REQUIRED WORK — Copy out exactly the lines from the one containing "The height and width of the screenshot is (896, 1224)." through the end of the records, and no pictures.

┌──

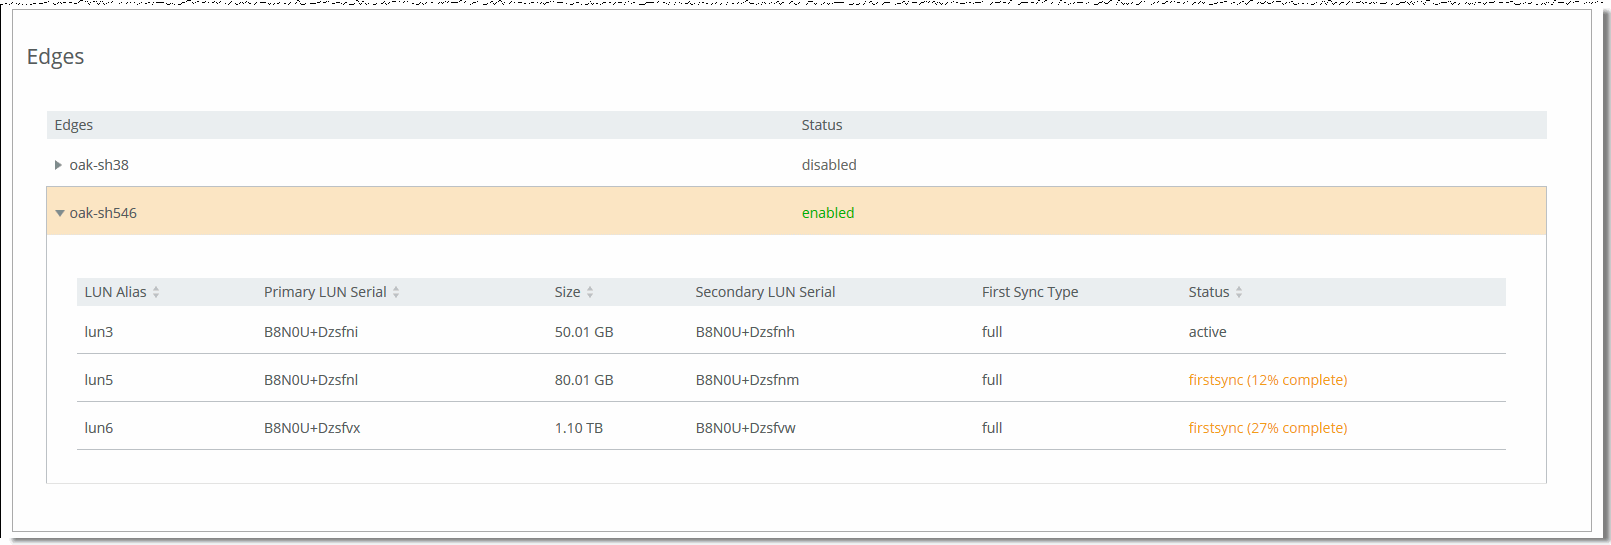1611x545 pixels.
Task: Select the lun5 row
Action: point(791,379)
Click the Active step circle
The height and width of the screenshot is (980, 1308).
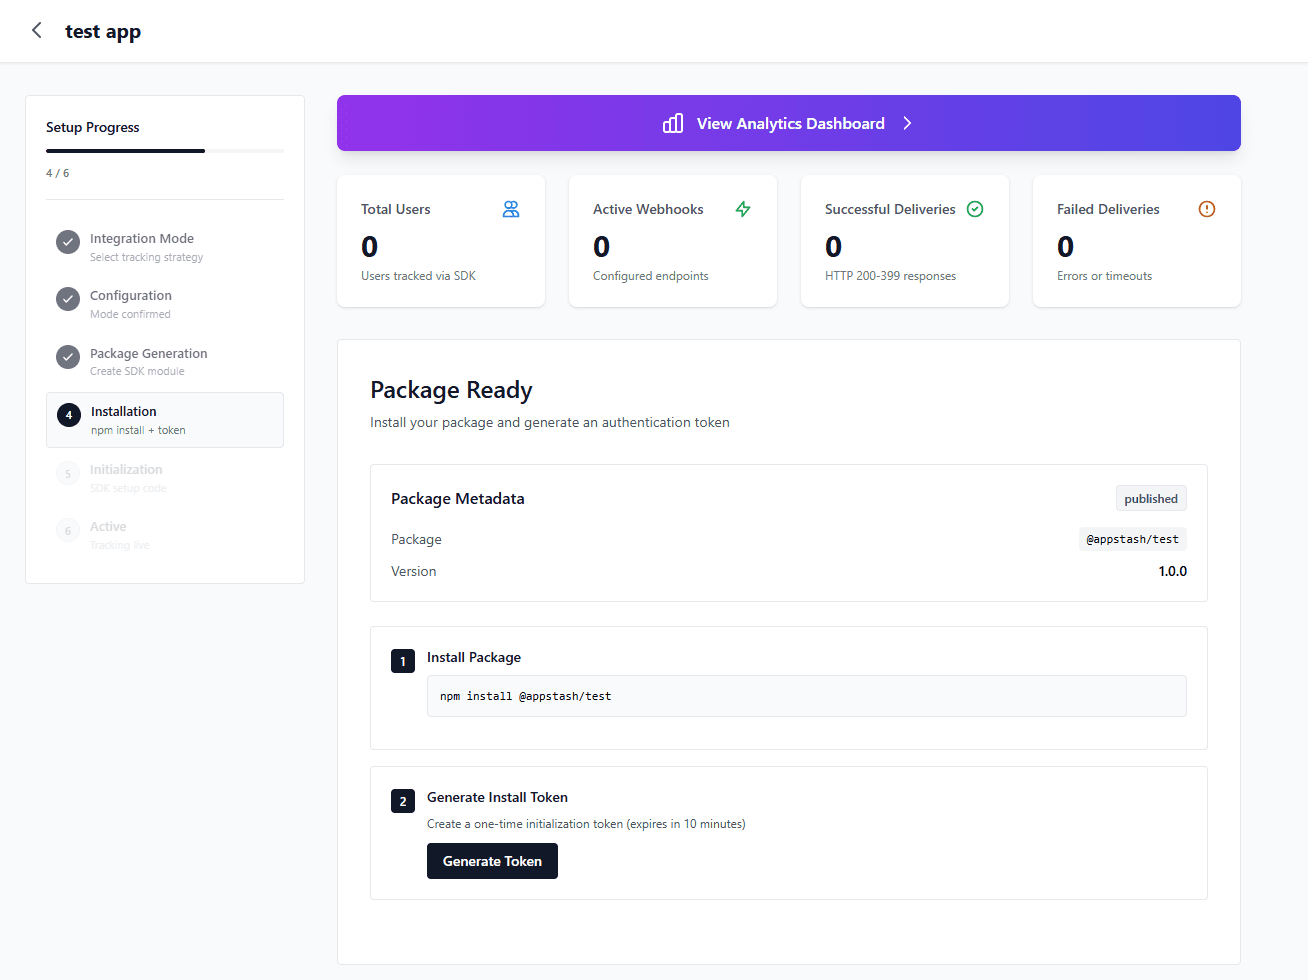tap(67, 530)
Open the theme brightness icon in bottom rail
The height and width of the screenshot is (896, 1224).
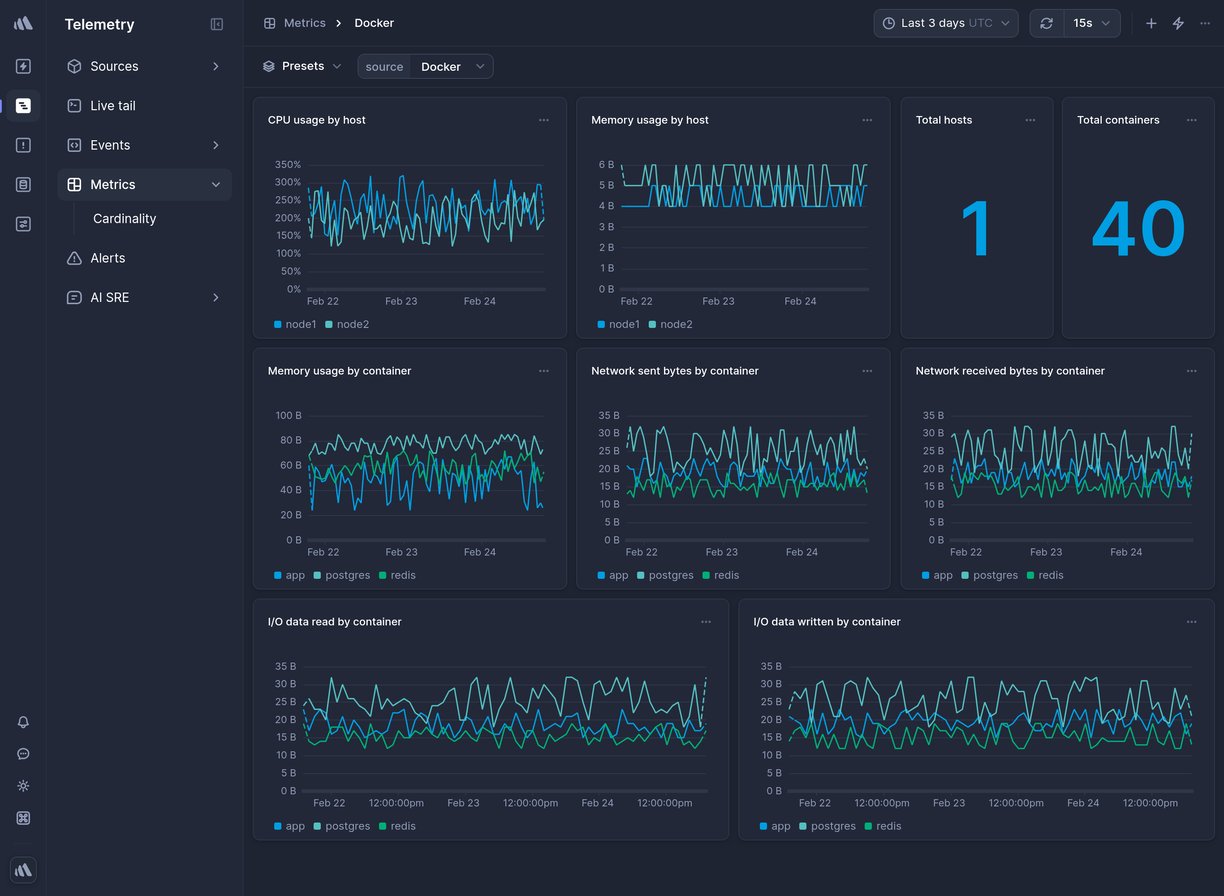[x=23, y=786]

└──

WRITTEN ANSWER —
The height and width of the screenshot is (896, 1224).
[x=23, y=786]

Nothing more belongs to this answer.